Así lo hice y me quedé mirándolo un momento. De pronto me sentía tonta, sin saber por qué estaba allí arriba.
—¿Te vas a quedar aquí todo el día? —pregunté.
—Sólo hasta que termine lengua y literatura inglesas.
—¡Vas a saltarte lengua y literatura! —Fue como si dijera que había robado un banco.
—He visto todas las obras de Shakespeare que ha representado la Royal Shakespeare Company —dijo Ray—. Esa bruja no tiene nada que enseñarme.
Lo sentí por la señora Dewitt. Si parte de portarse mal era llamar bruja a la señora Dewitt, que no contara conmigo.
—A mí me gusta
Otelo
—aventuré a decir.
—Tal como nos lo enseña ella, son tonterías condescendientes. La versión de
Black Like Me
de un moro.
Ray era listo.
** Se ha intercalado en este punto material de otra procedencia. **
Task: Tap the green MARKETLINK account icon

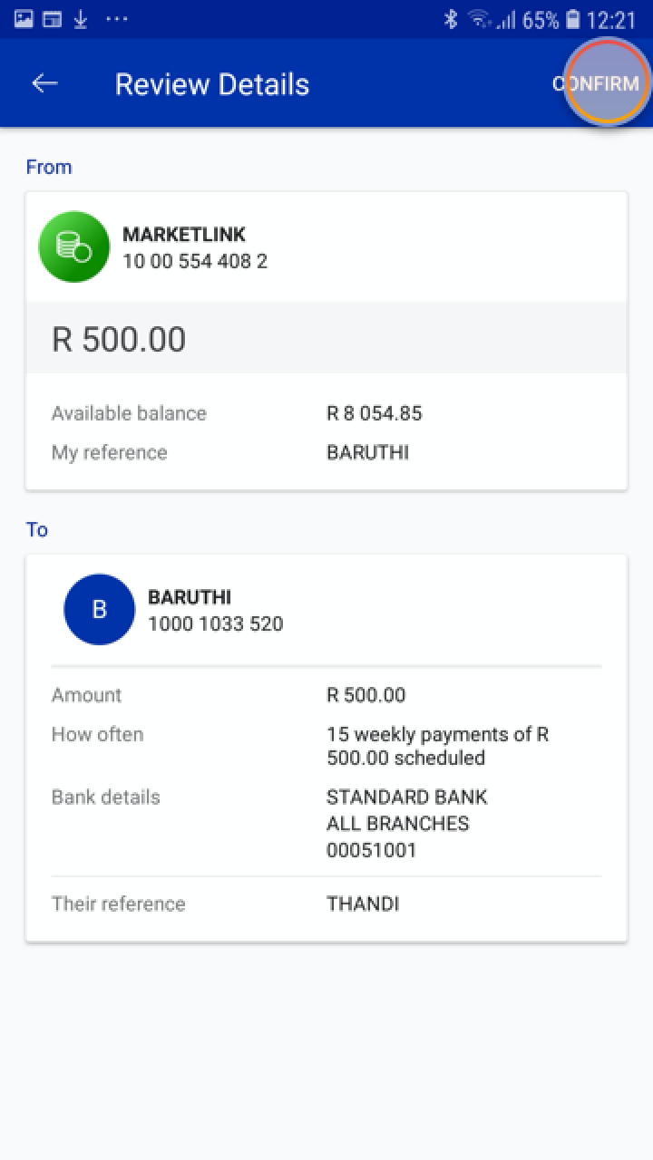Action: 74,247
Eso combinado con el hecho de que fuera indio de Inglaterra lo convertía en un marciano en Norristown.
—El tipo de la película parecía bastante estúpido con el maquillaje negro —dije.
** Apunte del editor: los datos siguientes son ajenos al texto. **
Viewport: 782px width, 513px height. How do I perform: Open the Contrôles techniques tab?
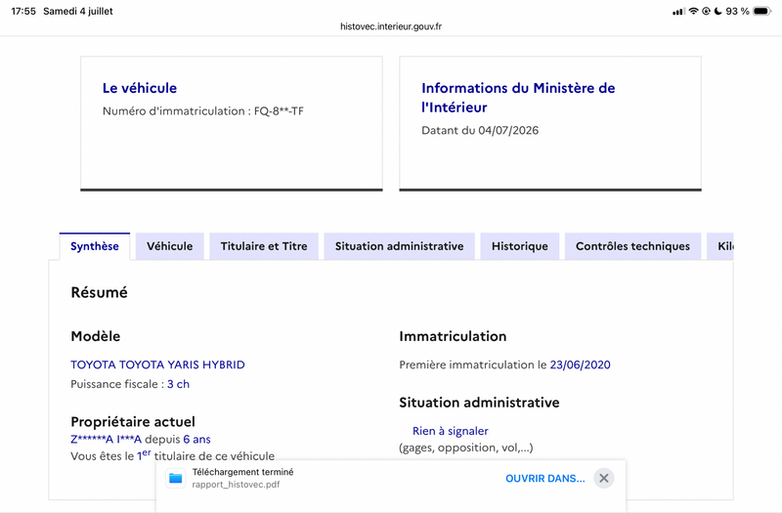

—Te refieres a sir Laurence Olivier.
Ray y yo estábamos quietos. Lo bastante quietos para oír la campana que señalaba el fin del pase de lista y, cinco minutos después, la campana que nos reclamaba en el primer piso, en la clase de la señora Dewitt. Yo tenía cada vez más calor, y sentía cómo la mirada de Ray se detenía en mi cuerpo, abarcando mi parka azul marina y mi minifalda de intenso verde amarillento con mis medias Danskin a juego. Tenía los zapatos a mi lado, dentro de la cartera. Llevaba puestas las botas de piel sintética de borrego, con el sucio vellón sintético asomando por la parte superior y por las costuras como las entrañas de un animal. De haber sabido que ésa iba a ser la escena de sexo de mi vida, me habría preparado un poco y aplicado de nuevo mi Kissing Potion fresón-plátano al entrar por la puerta.
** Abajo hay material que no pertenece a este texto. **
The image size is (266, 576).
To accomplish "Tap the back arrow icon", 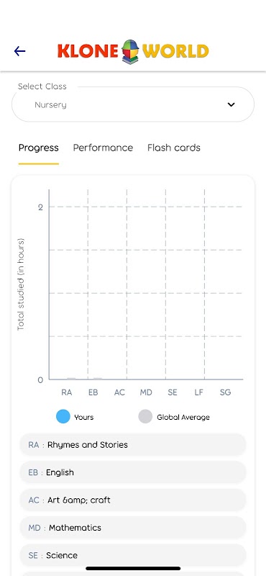I will tap(20, 51).
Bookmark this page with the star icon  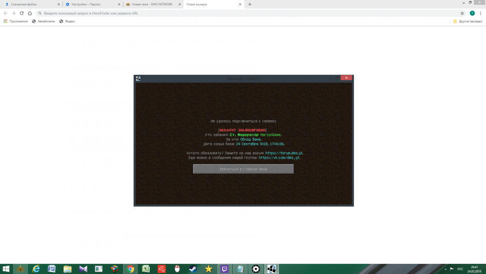click(x=462, y=13)
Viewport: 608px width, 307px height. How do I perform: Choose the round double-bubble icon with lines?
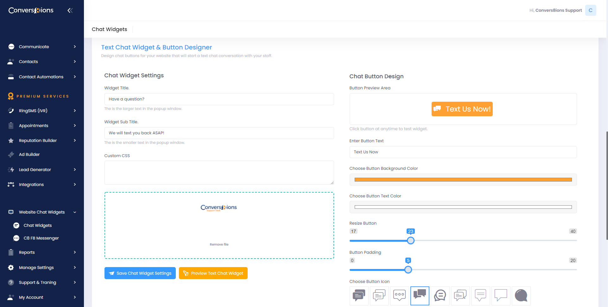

Sentí cómo el cuerpo de Ray se inclinaba hacia mí, haciendo crujir el andamio al moverse. «Es de Inglaterra», pensaba yo. Sus labios se acercaron más y el andamio se escoró peligrosamente. Yo me sentía mareada, a punto de sumergirme en la ola de mi primer beso, cuando los dos oímos algo. Nos quedamos inmóviles.